Extract to read:
· · ·

# Auto vs manual MPG



## IndyDiesel (May 24, 2015)

I have gen 1 ctd. I have driven the gen 2, the auto in gen 2 is an improvement over gen 1 And seems like a very nice tranny. The manual in the diesel at least in sedan seems to get much better mileage, like 5-7 mpg more. I haven’t driven the manual yet. The downside for the manual is the limited options in my opinion. I am sure those that have gen 2 will chime in. Good luck.


----------



## johnmo (Mar 2, 2017)

I think the reason for the discrepancy between the auto and manual is the final drive ratio is different.

Mine's a manual with about 23k miles on it now. I prefer manual transmissions, but also wanted to maximize fuel economy as I have a long commute. See fuelly details in sig for fuel economy history.

· · ·

Problems to work on:
(A) From the auto versus manual MPG thread, list every fact that johnmo gives about his own vehicle, habits, or preferences.
(B) Write out the portion of the MPG thread from "I have gen 1" up to and including "(Mar 2, 2017)", word for word.
(C) Answer these questions from the auto versus manual MPG thread:
(i) Which generation does IndyDiesel own?
(ii) How much better mileage does IndyDiesel say the manual diesel sedan seems to get?
(iii) What does johnmo think explains the discrepancy between the auto and the manual?

Material shown:
· · ·

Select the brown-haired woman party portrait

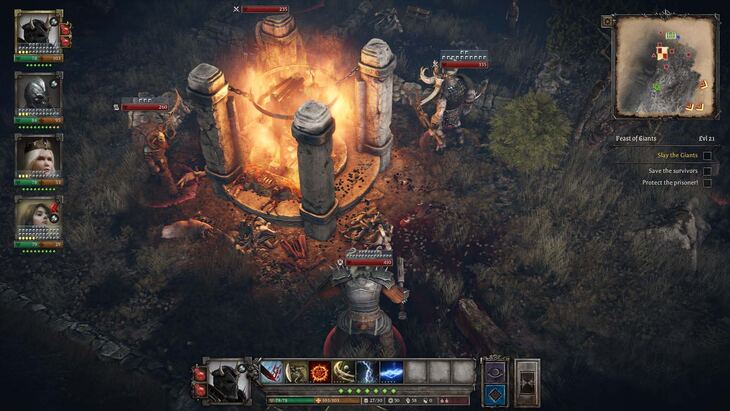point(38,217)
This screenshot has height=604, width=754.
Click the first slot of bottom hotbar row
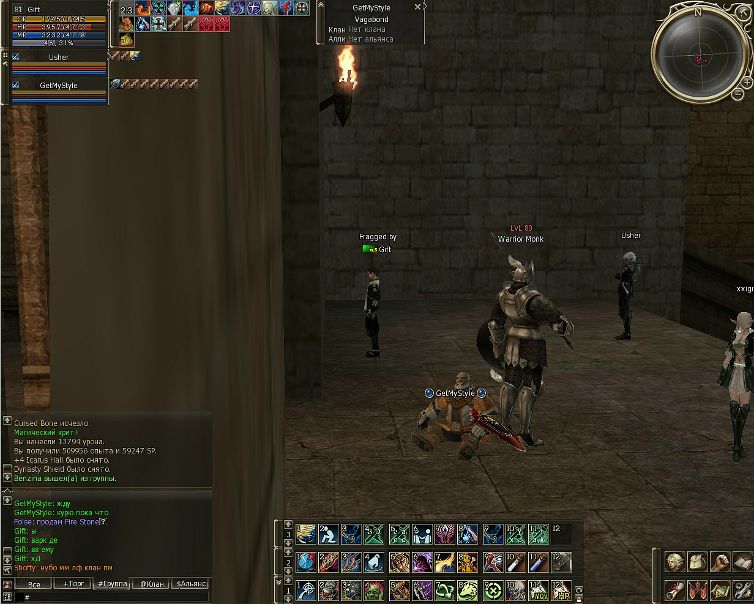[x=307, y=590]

· · ·

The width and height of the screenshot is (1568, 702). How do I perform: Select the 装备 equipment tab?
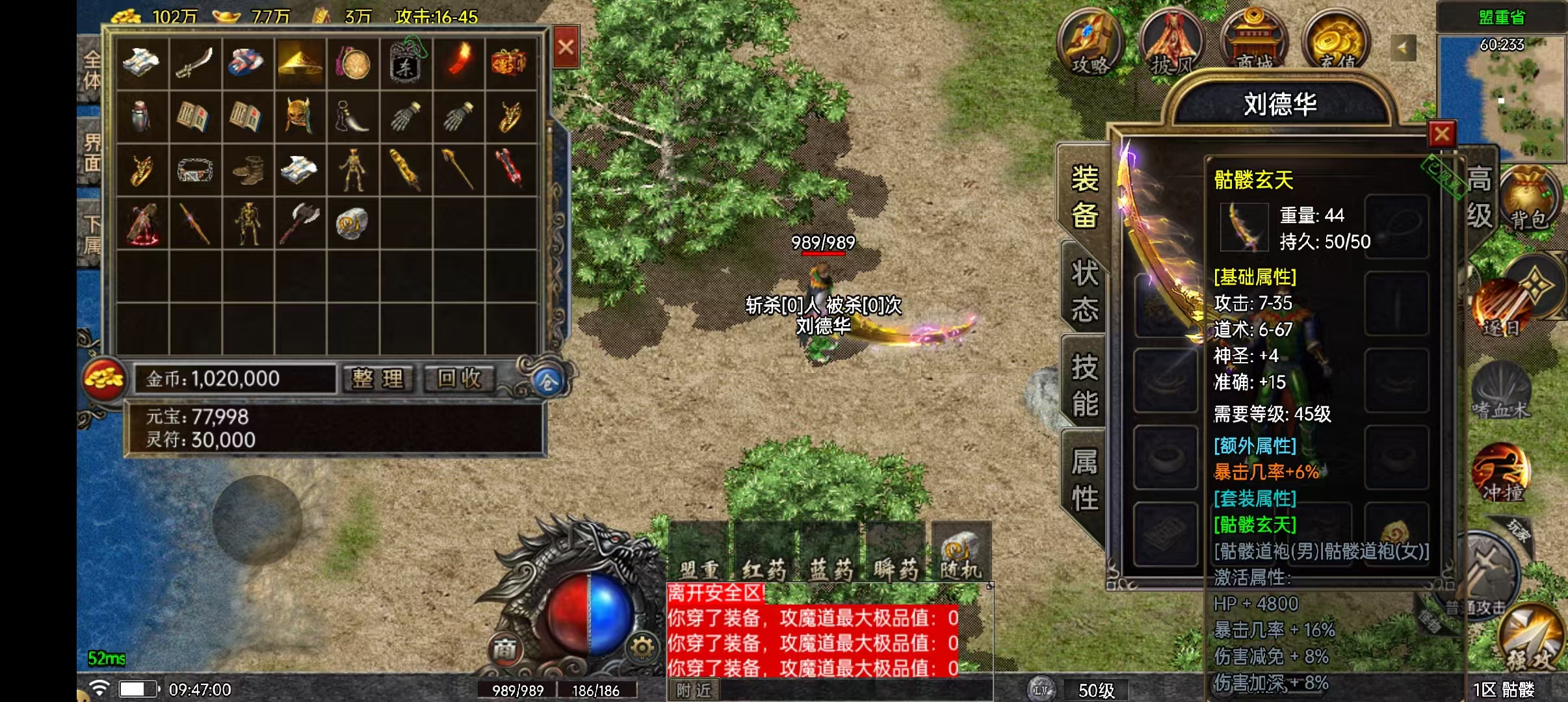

· · ·

Worked solutions:
(A)
- His car is a manual.
- It has about 23k miles on it.
- He prefers manual transmissions.
- He wanted to maximize fuel economy.
- He has a long commute.
- His fuel economy history is in the fuelly details in his signature.

(B)
I have gen 1 ctd. I have driven the gen 2, the auto in gen 2 is an improvement over gen 1 And seems like a very nice tranny. The manual in the diesel at least in sedan seems to get much better mileage, like 5-7 mpg more. I haven’t driven the manual yet. The downside for the manual is the limited options in my opinion. I am sure those that have gen 2 will chime in. Good luck.


----------



## johnmo (Mar 2, 2017)

(C)
(i) Gen 1.
(ii) About 5-7 mpg more.
(iii) The final drive ratio is different.